Description of the task.
Restate, word for word, the lines from the opening line of the data through the line containing "Task: Open footnote", both included, and nothing else.

Stored data entries.
= = = = = = =
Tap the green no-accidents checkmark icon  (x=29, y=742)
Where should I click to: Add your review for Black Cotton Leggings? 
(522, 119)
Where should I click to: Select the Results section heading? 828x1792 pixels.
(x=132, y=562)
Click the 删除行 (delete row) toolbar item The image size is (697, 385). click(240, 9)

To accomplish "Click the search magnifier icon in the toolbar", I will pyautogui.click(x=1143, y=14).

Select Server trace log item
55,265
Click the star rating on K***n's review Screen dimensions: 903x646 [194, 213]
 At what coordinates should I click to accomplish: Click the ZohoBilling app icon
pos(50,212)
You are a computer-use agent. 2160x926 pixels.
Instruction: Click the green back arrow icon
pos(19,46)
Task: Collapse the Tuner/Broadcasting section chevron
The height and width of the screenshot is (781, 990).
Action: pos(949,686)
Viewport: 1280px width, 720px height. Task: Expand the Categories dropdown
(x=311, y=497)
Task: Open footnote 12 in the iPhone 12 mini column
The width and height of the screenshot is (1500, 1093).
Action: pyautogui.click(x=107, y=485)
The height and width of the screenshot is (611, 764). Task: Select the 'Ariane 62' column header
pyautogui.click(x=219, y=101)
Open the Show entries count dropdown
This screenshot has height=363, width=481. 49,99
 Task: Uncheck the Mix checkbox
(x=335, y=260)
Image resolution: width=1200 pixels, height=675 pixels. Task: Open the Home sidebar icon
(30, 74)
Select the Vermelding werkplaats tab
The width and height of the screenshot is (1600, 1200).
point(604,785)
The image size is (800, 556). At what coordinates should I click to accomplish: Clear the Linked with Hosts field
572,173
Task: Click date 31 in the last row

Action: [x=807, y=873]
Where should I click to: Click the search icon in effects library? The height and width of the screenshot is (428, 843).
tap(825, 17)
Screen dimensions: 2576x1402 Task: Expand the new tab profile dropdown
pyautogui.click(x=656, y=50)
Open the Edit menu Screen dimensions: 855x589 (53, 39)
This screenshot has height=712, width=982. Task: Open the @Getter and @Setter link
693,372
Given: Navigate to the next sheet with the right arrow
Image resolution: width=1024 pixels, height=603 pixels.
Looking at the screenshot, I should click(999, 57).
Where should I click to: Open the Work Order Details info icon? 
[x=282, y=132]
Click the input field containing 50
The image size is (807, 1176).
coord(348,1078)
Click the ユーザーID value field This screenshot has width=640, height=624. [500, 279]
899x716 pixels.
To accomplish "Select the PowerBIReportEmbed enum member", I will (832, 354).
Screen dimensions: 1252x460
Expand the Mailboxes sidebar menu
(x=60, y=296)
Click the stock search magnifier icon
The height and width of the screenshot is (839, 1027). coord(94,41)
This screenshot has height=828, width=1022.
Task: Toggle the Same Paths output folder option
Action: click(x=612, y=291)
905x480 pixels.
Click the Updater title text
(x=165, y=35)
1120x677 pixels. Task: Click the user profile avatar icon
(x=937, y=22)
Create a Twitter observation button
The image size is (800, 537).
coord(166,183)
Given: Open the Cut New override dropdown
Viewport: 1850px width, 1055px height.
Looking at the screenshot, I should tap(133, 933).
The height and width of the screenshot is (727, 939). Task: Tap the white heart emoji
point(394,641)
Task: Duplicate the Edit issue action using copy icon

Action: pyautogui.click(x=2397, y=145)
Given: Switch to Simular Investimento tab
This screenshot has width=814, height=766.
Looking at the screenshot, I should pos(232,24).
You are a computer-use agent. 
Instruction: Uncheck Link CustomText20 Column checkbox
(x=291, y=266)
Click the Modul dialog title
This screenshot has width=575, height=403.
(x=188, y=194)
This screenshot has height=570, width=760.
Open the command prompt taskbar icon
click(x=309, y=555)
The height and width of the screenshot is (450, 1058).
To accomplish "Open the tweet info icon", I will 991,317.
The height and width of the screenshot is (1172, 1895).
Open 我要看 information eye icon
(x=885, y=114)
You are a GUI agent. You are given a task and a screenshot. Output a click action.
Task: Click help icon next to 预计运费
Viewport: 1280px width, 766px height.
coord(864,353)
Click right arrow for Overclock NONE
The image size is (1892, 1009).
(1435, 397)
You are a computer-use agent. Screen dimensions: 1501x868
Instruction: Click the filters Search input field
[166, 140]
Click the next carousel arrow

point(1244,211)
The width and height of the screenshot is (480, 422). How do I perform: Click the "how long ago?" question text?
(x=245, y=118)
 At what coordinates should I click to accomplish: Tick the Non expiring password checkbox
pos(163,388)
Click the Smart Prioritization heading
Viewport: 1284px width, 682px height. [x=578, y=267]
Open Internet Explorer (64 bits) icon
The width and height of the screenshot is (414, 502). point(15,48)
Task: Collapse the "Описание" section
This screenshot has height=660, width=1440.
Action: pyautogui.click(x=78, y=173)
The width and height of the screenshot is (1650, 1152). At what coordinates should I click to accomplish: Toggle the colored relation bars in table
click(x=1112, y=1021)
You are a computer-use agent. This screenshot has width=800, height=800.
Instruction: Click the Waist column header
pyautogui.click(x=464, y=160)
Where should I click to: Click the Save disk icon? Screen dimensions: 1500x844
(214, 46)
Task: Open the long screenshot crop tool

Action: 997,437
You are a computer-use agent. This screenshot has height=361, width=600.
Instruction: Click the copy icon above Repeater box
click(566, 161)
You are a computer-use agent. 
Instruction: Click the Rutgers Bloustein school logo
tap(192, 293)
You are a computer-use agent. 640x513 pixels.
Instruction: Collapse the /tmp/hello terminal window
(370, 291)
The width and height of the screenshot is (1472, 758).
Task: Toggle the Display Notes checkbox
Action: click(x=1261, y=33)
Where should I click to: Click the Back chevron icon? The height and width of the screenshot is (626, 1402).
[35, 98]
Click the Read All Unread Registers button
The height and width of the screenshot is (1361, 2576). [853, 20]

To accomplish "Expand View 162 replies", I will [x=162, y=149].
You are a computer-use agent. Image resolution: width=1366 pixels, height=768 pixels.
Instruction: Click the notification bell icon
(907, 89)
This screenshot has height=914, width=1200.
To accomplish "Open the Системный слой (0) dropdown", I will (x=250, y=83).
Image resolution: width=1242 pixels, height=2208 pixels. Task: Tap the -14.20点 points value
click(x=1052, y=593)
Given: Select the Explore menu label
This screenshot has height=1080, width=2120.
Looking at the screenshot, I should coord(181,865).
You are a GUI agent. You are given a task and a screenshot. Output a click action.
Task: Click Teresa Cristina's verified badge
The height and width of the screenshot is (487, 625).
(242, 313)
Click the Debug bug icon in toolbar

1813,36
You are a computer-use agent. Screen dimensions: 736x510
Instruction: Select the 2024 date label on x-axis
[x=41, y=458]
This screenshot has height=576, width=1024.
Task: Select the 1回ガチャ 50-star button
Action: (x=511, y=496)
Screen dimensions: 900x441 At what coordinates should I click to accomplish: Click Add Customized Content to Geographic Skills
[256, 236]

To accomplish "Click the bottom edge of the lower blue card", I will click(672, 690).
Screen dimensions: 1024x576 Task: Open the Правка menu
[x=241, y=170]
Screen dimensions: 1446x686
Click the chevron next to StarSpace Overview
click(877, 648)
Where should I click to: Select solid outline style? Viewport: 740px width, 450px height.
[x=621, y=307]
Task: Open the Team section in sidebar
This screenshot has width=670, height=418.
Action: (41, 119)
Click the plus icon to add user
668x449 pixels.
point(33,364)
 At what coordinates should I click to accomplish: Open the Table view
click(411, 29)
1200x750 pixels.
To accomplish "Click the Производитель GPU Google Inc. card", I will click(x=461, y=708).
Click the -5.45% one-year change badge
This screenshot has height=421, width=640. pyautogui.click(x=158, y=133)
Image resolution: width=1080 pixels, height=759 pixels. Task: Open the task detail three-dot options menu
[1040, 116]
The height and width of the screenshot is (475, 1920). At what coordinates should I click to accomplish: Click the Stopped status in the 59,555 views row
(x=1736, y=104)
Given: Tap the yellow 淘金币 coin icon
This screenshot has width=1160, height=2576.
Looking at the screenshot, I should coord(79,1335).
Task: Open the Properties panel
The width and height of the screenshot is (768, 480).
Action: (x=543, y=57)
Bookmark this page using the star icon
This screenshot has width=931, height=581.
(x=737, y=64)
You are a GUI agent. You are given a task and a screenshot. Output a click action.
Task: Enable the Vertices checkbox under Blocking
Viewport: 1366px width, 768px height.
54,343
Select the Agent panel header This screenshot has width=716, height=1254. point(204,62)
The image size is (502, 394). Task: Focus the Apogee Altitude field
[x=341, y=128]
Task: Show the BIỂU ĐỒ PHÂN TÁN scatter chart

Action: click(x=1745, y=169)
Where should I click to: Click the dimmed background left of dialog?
= = = = = = =
Expected answer.
Tap the green no-accidents checkmark icon  (x=29, y=742)
Where should I click to: Add your review for Black Cotton Leggings? 
(522, 119)
Where should I click to: Select the Results section heading? 828x1792 pixels.
(x=132, y=562)
Click the 删除行 (delete row) toolbar item The image size is (697, 385). click(240, 9)

To accomplish "Click the search magnifier icon in the toolbar", I will pyautogui.click(x=1143, y=14).

Select Server trace log item
55,265
Click the star rating on K***n's review Screen dimensions: 903x646 [194, 213]
 At what coordinates should I click to accomplish: Click the ZohoBilling app icon
pos(50,212)
You are a computer-use agent. 2160x926 pixels.
Instruction: Click the green back arrow icon
pos(19,46)
Task: Collapse the Tuner/Broadcasting section chevron
The height and width of the screenshot is (781, 990).
Action: pos(949,686)
Viewport: 1280px width, 720px height. Task: Expand the Categories dropdown
(x=311, y=497)
Task: Open footnote 12 in the iPhone 12 mini column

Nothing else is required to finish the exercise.